Знание, когда оно поднимается до выдающегося положения, будет замечено со временем, какие бы туманы ни окружали его. Геласим, на сорок девятом году жизни, был отмечен теми, в чьих руках находятся награды знания, и призван продемонстрировать свои приобретения для чести своей страны и добавить достоинства своим присутствием философским собраниям. Поскольку он не подозревал о своей непригодности к обычным делам, он не чувствовал нежелания подчиниться приглашению, и то, чего он не чувствовал, он все еще имел слишком много честности, чтобы притворяться. Он вошел в мир как в более крупный и густонаселенный колледж, где его выступления были бы более публичными, а его слава — более распространенной; и вообразил, что найдет свою репутацию повсеместно преобладающей, а влияние знания — везде одинаковым.
Его заслуги ввели его к блестящим столам и элегантным знакомым; но он не всегда находил себя квалифицированным для участия в разговоре.
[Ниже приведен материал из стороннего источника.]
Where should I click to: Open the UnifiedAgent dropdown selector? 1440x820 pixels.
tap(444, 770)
Он был огорчен любезностями, которые не знал, как вернуть, и запутан во многих церемониальных затруднениях, из которых его книги и диаграммы не могли его выпутать. Он иногда неудачно вступал в споры с дамами, для которых алгебраические аксиомы не имели большого веса, и видел многих, чьего расположения и уважения он не мог не желать, к кому он был очень мало рекомендован своими теориями приливов или своими приближениями к квадратуре круга.
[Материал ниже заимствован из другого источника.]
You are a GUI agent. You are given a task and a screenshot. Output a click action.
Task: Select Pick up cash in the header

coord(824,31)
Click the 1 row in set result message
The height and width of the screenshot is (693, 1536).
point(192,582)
Геласиму не недоставало проницательности, чтобы обнаружить, что никакое очарование не было более повсеместно неотразимым, чем очарование легкой шутливости и льющегося веселья. Он видел, что развлечение было более часто желанным, чем улучшение; что авторитет и серьезность скорее боялись, чем любили; и что серьезный ученый был своего рода властным союзником, поспешно увольняемым, когда его помощь больше не была нужна. Он пришел к внезапному решению сбросить те обременительные украшения знания, которые препятствовали его приему, и начал человеком остроумия и шутливости. Совершенно не знакомый ни с одной темой веселья, невежественный в модах и глупостях, пороках и добродетелях человечества и не снабженный никакими идеями, кроме тех, что дали ему Папп и Архимед, он начал заглушать все запросы шуткой вместо решения, растягивал свое лицо ухмылкой, которую принимал за улыбку, и вместо научного дискурса пересказывал на новом языке, сформированном между колледжем и таверной, сведения из газеты.